Change Streams

As a new feature in MongoDB 3.6, Change streams allow applications to access real-time data changes without the complexity and risk of tailing the oplog. Applications can use change streams to subscribe to all data changes on a single collection, a database, or an entire deployment, and immediately react to them. Because change streams use the aggregation framework, applications can also filter for specific changes or transform the notifications at will.

Change stream is available for replica sets and sharded clusters that use WiredTiger storage engine and replica set protocol version 1 (pv1). Change streams can also be used on deployments which employ MongoDB’s encryption-at-rest feature.

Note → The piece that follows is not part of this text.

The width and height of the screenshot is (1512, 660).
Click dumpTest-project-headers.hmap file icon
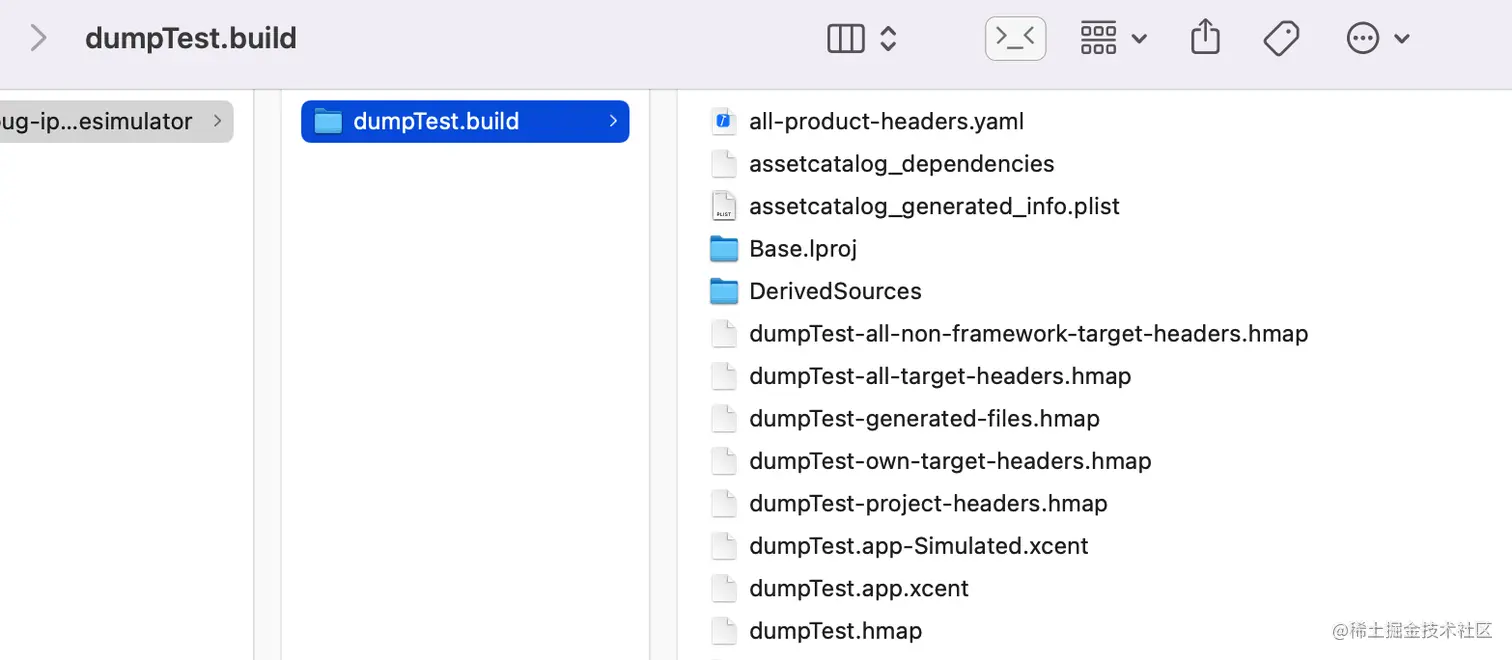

Change streams can notify your application of all writes to documents (including deletes) and provide access to all available information as changes occur, without polling that can introduce delays, incur higher overhead (due to the database being regularly checked even if nothing has changed), and lead to missed opportunities.

Characteristics of change streams

Targeted changes

Changes can be filtered to provide relevant and targeted changes to listening applications. As an example, filters can be on operation type or fields within the document.

Resumablility

Each change stream response includes a resume token. In cases where the connection between the application and the database is temporarily lost, the application can send the last resume token it received and change streams will pick up right where the application left off.

Total ordering

MongoDB 3.6 has a global logical clock that enables the server to order all changes across a sharded cluster. Applications will always receive changes in the order they were applied to the database.

Durability

Change streams only include majority-committed changes. This means that every change seen by listening applications is durable in failure scenarios such as a new primary being elected.

Security

Change streams are secure – users are only able to create change streams on collections to which they have been granted read access.

Ease of use

Change streams are familiar – the API syntax takes advantage of the established MongoDB drivers and query language, and are independent of the underlying oplog format.

Idempotence

All changes are transformed into a format that’s safe to apply multiple times. Listening applications can use a resume token from any prior change stream event, not just the most recent one, because reapplying operations is safe and will reach the same consistent state.

Watch Collection/Database/Deployment

You can open change streams against:

Target Description
A collection You can open a change stream cursor for a single collection (except system collections, or any collections in the admin, local, and config databases).
A database Starting in MongoDB 4.0, you can open a change stream cursor for a single database (excluding admin, local, and config database) to watch for changes to all its non-system collections.
A deployment Starting in MongoDB 4.0, you can open a change stream cursor for a deployment (either a replica set or a sharded cluster) to watch for changes to all non-system collections across all databases except for admin, local, and config.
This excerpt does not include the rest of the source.